YOUR GOAL> With the first line below as the start and the line containing "Task: Open the apps grid icon" as the end, copy every line between them exactly, ends included.

(Stored data entries)
▼
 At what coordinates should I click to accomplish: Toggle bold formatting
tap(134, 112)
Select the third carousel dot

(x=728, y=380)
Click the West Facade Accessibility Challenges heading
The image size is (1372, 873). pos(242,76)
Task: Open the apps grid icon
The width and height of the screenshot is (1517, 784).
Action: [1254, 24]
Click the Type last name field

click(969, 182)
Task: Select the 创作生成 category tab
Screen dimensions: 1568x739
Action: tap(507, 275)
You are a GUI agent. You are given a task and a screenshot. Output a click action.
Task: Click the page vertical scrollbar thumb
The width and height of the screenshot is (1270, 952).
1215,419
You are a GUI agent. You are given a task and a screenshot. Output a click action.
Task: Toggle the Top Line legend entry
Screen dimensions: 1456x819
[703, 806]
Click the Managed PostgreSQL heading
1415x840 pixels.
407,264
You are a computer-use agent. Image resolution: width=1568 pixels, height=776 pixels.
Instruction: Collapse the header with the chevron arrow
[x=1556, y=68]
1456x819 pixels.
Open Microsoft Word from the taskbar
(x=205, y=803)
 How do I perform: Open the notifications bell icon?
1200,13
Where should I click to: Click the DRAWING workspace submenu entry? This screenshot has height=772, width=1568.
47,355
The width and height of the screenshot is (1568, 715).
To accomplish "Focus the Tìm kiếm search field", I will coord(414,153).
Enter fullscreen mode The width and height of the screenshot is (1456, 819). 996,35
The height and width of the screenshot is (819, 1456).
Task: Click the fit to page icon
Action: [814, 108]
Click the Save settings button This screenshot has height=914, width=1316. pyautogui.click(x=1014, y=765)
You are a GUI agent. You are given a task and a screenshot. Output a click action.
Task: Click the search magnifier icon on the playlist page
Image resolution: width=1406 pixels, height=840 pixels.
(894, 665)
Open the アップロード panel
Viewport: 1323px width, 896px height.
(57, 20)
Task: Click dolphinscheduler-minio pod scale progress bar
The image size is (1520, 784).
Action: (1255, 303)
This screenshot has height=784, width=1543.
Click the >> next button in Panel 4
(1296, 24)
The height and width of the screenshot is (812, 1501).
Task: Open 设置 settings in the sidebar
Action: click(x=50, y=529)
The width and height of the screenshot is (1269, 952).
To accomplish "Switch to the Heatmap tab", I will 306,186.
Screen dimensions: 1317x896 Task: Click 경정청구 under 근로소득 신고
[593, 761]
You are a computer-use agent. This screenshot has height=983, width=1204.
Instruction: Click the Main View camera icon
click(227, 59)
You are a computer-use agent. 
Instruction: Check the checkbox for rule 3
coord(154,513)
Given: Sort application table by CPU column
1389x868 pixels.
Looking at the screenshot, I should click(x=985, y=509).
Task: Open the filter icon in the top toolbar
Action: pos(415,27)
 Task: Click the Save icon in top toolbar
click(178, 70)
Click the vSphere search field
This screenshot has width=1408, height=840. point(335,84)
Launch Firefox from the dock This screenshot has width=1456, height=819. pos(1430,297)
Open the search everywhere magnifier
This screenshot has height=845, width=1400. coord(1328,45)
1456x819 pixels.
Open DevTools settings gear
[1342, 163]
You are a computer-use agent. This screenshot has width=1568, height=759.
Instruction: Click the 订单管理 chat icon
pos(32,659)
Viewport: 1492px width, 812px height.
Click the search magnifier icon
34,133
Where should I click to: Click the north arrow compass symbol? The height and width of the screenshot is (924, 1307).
▲
EXERCISE ANSWER>
 At what coordinates should I click to accomplish: Toggle bold formatting
tap(134, 112)
Select the third carousel dot

(x=728, y=380)
Click the West Facade Accessibility Challenges heading
The image size is (1372, 873). pos(242,76)
Task: Open the apps grid icon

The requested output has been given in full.